0

I'm interested in getting a better idea of what scrapy can do. Here is a very simple selenium code that interacts with a website, fills in some boxes, clicks some elements and downloads a file. Could this code be replicated using scrapy?, so that a code is written using scrapy that does the exact same thing.

from selenium import webdriver
from selenium.webdriver.chrome.options import Options
from selenium.webdriver.support.ui import WebDriverWait
from selenium.webdriver.common.by import By
from selenium.webdriver.support import expected_conditions as EC

options=Options()
options.add_argument("--window-size=1920,1080")
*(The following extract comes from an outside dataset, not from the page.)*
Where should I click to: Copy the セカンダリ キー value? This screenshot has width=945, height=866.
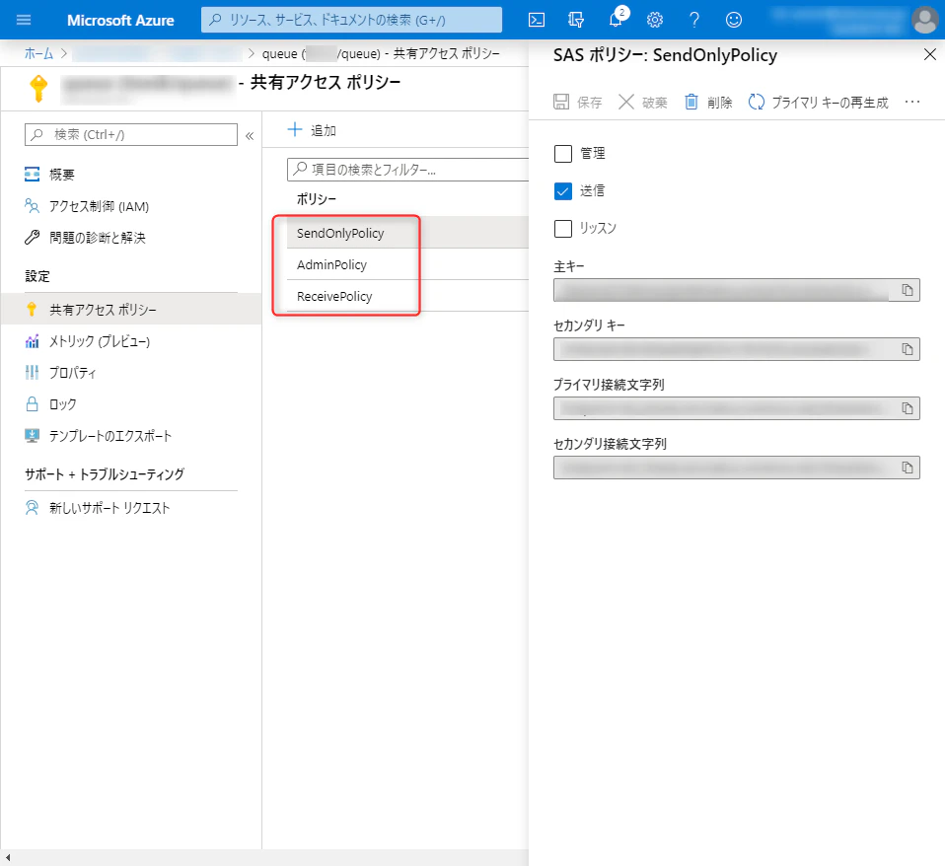[x=908, y=349]
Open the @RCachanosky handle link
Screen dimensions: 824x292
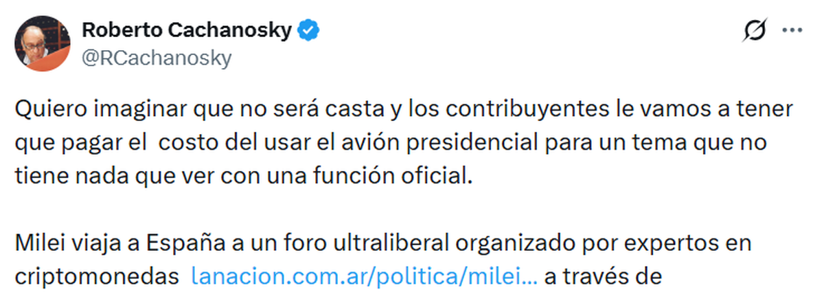157,58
driver=webdriver.Chrome(options=options)
   
driver.get("https://www.ons.gov.uk/")
WebDriverWait(driver, 20).until(EC.element_to_be_clickable((By.NAME, "q"))).send_keys("Education and childcare")
click_button=driver.find_element_by_xpath('//*[@id="nav-search-submit"]').click()
click_button=driver.find_element_by_xpath('//*[@id="results"]/div[1]/div[2]/div[1]/h3/a/span').click()
click_button=driver.find_element_by_xpath('//*[@id="main"]/div[2]/div[1]/section/div/div[1]/div/div[2]/h3/a/span').click()
click_button=driver.find_element_by_xpath('//*[@id="main"]/div[2]/div/div[1]/div[2]/p[2]/a').click()

1 Answers1

0

"selenium code be recreated using scrapy" is also working fine with SeleniuRequest which is superfast than general selenium. You need scrapy project.It works as headless mode but always get screenshot for each step.

script:

import scrapy
from scrapy_selenium import SeleniumRequest
from selenium import webdriver

from selenium.webdriver.chrome.options import Options
from selenium.webdriver.support.ui import WebDriverWait
from selenium.webdriver.common.by import By
from selenium.webdriver.support import expected_conditions as EC




class TestSpider(scrapy.Spider):
    name = 'test'

    def start_requests(self):
        yield SeleniumRequest(
            url='https://www.ons.gov.uk',
            callback=self.parse,
            wait_time = 3,
            screenshot = True
        )

    def parse(self, response):
        driver = response.meta['driver']
        driver.save_screenshot('screenshot.png')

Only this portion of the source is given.